- WORK INSTRUCTIONS -
Could you give the data below again exactly, apart from the pictures?

- SOURCE MATERIAL -
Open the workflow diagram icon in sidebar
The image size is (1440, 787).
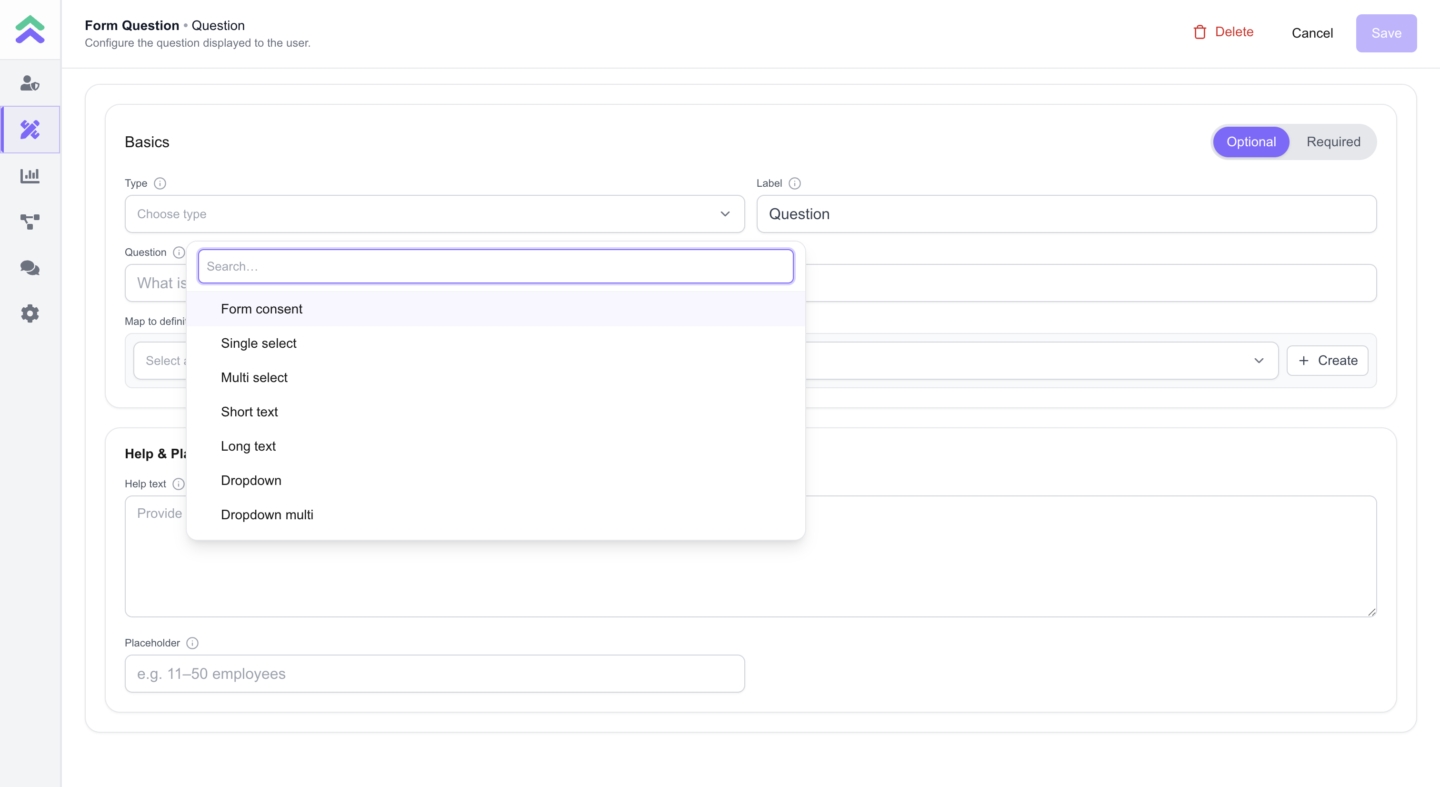[30, 222]
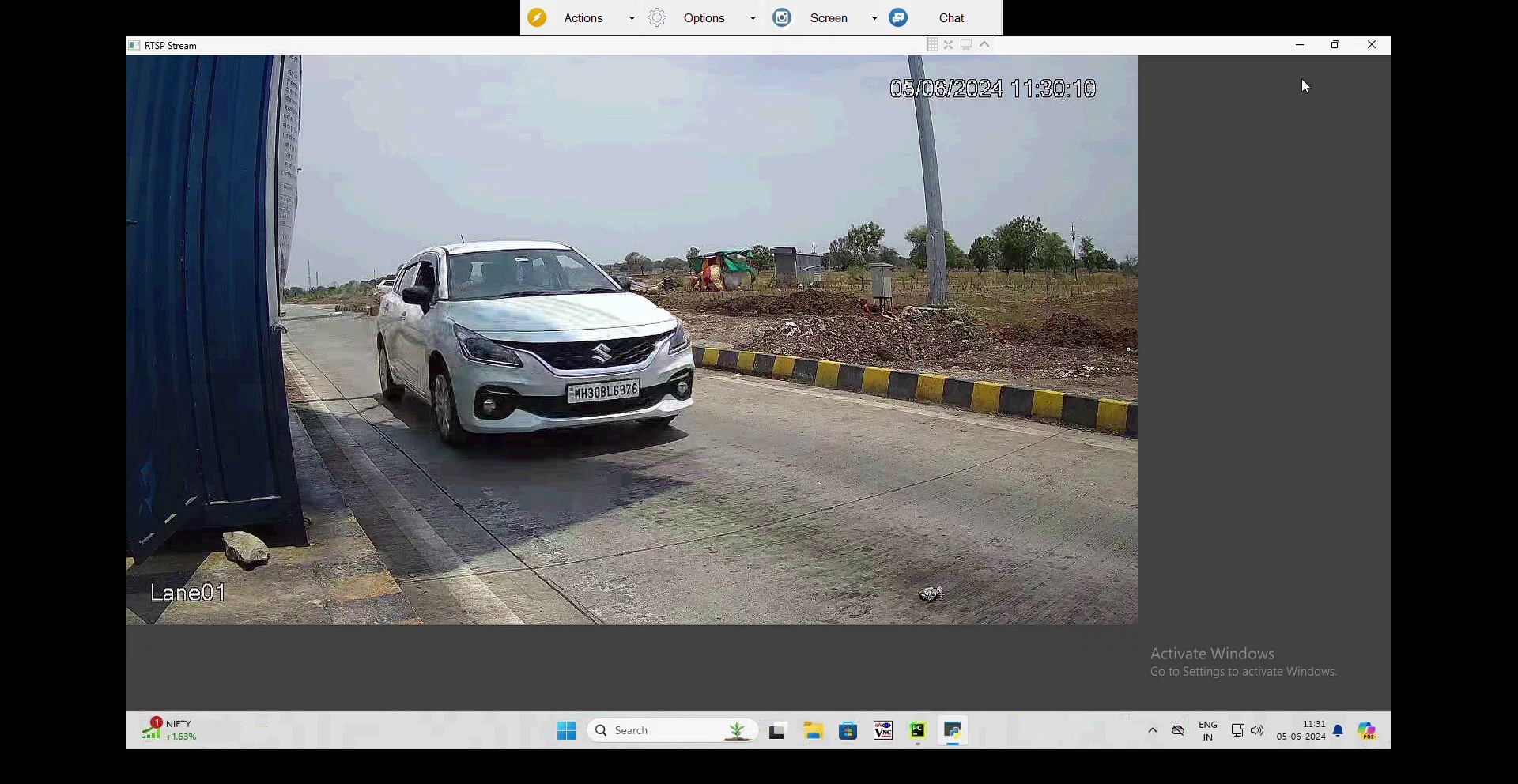Click the grid icon on toolbar handle
The width and height of the screenshot is (1518, 784).
coord(932,45)
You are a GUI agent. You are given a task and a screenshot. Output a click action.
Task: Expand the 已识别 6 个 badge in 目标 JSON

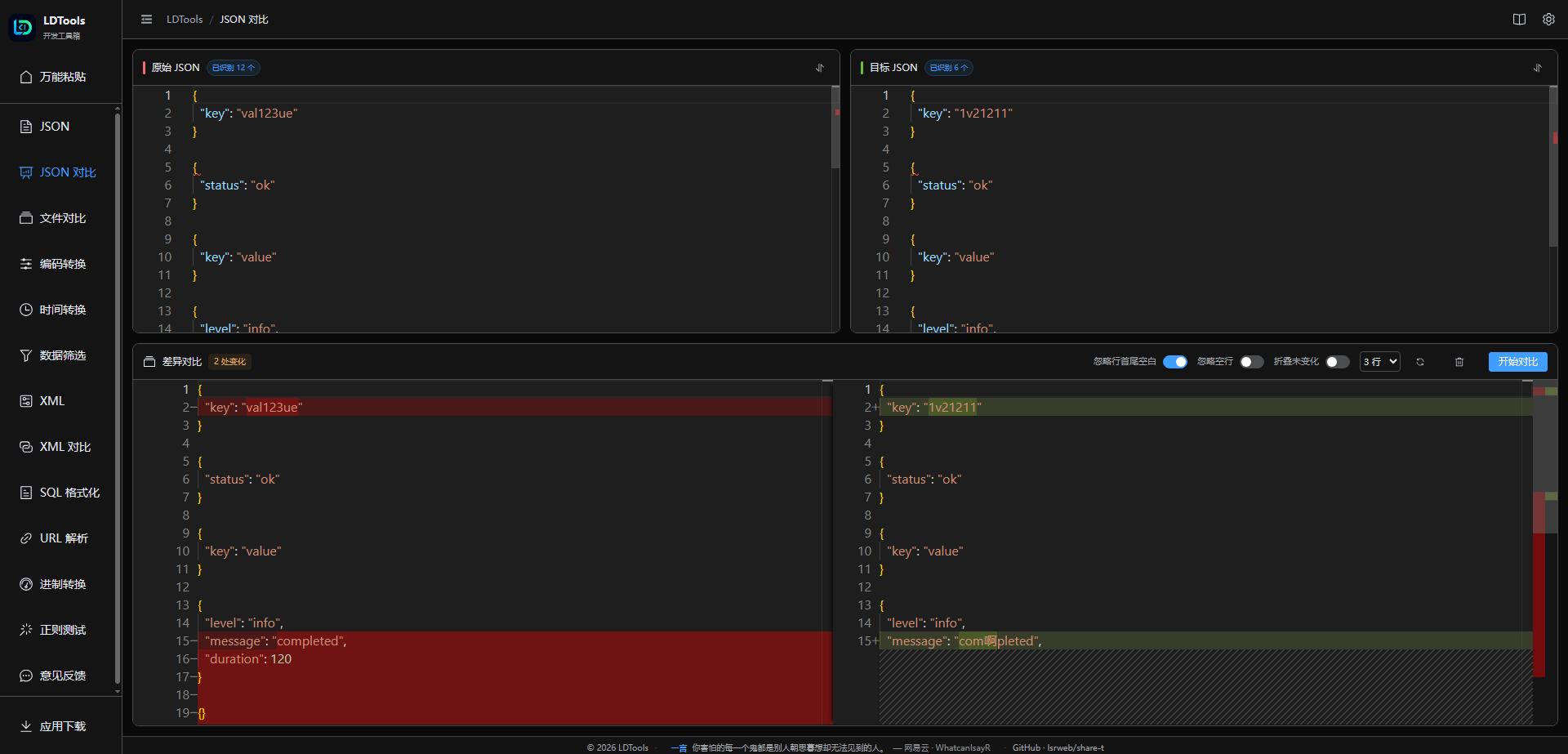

- YOUR SOLUTION -
Open the workflow diagram icon in sidebar
The image size is (1440, 787).
[30, 222]
Click the grid icon on toolbar handle
The width and height of the screenshot is (1518, 784).
coord(932,45)
You are a GUI agent. You are given a task and a screenshot. Output a click action.
Task: Expand the 已识别 6 个 badge in 目标 JSON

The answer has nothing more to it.